- [Problem requirements]
Identify, in the records below, every line where the string "node" appears, and copy each such line.

- [Given information]
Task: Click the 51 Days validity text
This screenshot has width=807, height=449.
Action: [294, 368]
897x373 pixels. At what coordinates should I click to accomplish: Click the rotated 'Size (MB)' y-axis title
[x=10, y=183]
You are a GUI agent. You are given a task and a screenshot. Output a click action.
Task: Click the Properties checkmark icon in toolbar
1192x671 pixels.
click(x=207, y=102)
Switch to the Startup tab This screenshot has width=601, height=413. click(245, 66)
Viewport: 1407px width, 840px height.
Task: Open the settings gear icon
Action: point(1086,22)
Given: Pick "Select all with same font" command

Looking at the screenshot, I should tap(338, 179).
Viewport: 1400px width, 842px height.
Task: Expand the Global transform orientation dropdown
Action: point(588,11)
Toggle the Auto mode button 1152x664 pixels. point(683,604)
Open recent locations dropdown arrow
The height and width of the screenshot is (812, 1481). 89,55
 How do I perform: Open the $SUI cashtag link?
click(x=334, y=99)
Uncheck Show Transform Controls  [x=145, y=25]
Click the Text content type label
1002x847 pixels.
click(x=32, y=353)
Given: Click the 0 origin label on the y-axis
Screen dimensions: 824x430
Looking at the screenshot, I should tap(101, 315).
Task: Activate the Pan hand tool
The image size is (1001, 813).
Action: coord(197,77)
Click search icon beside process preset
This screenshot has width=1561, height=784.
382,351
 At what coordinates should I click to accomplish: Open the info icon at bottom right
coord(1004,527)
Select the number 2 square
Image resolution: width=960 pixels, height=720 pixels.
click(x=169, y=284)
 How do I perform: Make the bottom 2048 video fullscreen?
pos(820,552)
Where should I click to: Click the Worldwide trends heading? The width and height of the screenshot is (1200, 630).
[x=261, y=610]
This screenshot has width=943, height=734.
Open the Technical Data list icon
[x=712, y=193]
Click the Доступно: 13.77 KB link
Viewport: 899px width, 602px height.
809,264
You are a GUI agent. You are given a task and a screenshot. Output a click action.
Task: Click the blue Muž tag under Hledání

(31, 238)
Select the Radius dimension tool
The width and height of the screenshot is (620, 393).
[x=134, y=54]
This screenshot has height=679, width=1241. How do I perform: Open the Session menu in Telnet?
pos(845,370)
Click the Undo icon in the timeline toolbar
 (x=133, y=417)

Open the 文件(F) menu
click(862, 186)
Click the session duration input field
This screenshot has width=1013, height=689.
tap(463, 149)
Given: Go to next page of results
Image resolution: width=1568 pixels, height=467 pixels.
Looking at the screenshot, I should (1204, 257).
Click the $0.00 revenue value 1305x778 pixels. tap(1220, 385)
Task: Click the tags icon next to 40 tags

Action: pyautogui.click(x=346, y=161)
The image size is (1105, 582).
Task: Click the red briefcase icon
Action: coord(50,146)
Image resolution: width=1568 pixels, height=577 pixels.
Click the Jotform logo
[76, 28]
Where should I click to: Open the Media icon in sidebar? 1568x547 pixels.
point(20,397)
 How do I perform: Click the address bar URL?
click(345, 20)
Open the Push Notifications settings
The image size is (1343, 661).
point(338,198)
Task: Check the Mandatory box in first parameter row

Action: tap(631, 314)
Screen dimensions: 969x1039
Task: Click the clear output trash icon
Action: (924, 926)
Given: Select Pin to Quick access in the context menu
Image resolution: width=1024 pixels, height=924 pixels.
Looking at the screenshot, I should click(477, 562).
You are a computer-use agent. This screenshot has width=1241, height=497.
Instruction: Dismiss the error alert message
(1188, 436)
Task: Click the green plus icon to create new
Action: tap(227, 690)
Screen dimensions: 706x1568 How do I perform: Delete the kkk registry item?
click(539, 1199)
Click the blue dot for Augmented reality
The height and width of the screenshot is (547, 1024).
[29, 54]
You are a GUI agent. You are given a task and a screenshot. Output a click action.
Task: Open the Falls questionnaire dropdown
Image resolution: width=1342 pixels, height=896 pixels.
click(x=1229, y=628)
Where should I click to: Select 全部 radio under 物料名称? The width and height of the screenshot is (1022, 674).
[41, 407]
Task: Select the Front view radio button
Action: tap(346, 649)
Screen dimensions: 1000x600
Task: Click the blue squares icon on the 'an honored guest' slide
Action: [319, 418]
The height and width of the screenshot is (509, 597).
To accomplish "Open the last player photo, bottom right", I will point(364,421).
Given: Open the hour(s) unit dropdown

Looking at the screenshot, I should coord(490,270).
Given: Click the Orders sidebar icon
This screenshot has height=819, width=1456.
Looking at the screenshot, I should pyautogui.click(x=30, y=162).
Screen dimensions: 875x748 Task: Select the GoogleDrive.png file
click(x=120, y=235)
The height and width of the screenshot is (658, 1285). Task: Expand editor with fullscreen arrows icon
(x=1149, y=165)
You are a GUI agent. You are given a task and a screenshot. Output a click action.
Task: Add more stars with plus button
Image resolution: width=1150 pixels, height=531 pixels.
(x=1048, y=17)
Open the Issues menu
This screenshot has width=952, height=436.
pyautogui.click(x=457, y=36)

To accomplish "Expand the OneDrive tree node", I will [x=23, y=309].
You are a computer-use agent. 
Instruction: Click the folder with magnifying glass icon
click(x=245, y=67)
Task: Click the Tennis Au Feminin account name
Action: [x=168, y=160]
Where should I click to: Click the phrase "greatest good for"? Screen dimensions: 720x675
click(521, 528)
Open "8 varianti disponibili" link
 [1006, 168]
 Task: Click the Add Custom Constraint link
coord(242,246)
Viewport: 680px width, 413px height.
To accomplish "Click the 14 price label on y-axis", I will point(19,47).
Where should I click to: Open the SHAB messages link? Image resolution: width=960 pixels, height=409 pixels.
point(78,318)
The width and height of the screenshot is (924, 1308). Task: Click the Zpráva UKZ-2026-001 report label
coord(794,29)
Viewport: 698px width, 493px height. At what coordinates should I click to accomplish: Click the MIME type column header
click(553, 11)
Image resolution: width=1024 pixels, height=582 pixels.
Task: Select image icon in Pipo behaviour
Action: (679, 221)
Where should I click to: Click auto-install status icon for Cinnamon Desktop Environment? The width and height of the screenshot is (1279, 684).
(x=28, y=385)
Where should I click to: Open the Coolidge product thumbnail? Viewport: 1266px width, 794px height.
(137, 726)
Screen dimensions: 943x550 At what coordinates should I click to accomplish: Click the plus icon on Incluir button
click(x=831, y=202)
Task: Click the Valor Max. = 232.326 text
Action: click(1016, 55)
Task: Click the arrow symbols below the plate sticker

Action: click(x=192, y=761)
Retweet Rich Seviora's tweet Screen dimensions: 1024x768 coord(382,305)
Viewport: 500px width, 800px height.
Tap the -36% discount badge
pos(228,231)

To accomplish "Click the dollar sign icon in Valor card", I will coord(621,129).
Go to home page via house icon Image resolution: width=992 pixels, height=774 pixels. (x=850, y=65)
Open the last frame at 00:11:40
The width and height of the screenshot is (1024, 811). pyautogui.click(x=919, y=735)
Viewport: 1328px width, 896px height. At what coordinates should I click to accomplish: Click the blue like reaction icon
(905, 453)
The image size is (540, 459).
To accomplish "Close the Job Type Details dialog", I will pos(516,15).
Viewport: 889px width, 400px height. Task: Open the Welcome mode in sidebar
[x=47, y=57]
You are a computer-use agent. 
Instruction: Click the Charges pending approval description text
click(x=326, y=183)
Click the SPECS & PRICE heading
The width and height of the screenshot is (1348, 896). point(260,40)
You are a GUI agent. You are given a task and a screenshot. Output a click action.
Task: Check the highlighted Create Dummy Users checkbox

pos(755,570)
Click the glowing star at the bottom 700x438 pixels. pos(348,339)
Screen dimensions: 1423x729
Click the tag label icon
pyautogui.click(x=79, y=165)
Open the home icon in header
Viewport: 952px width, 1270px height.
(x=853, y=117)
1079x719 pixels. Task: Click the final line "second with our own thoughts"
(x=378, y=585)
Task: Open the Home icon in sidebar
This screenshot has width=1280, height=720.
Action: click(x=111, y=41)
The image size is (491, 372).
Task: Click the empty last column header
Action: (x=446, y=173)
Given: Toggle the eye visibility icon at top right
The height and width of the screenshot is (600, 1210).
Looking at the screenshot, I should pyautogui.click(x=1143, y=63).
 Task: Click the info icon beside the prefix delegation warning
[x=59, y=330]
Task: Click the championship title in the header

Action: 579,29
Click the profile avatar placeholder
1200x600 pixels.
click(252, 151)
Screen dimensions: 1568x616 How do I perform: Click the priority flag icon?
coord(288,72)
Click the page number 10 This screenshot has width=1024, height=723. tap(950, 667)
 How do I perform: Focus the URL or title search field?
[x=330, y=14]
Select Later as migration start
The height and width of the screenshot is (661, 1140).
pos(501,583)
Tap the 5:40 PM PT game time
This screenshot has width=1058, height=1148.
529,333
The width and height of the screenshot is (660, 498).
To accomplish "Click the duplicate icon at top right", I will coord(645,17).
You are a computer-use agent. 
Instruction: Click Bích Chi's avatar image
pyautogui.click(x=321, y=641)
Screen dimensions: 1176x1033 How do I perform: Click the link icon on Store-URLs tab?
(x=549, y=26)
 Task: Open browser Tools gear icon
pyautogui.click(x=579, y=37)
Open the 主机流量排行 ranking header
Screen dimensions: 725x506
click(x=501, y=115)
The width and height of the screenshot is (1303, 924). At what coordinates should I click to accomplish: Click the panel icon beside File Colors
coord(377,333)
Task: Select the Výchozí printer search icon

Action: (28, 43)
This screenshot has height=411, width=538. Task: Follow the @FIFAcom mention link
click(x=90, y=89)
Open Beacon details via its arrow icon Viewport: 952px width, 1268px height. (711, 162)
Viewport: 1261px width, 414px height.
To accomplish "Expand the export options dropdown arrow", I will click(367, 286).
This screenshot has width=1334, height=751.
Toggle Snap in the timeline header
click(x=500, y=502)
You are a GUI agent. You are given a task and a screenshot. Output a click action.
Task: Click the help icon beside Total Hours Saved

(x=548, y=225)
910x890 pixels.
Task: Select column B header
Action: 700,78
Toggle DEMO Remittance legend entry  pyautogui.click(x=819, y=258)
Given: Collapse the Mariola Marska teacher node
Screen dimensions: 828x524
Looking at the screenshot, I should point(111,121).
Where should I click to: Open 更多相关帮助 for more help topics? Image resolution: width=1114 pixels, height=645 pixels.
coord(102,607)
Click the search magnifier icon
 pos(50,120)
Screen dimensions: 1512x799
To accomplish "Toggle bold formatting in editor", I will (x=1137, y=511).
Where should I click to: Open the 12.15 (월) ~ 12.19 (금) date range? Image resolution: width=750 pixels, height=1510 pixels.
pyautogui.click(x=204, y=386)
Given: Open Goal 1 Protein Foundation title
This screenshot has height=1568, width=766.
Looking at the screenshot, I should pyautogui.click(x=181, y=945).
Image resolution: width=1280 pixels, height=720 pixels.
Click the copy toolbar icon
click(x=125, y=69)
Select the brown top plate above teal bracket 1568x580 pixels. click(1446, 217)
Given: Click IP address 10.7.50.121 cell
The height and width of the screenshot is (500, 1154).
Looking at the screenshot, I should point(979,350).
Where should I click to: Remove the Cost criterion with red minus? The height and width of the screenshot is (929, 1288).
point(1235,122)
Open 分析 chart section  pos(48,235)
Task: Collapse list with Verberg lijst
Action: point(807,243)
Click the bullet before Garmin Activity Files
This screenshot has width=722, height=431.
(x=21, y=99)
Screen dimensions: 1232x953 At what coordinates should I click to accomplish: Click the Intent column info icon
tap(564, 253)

- [Your response]
To accomplish "Expand the OneDrive tree node", I will [x=23, y=309].
Given: Collapse the Mariola Marska teacher node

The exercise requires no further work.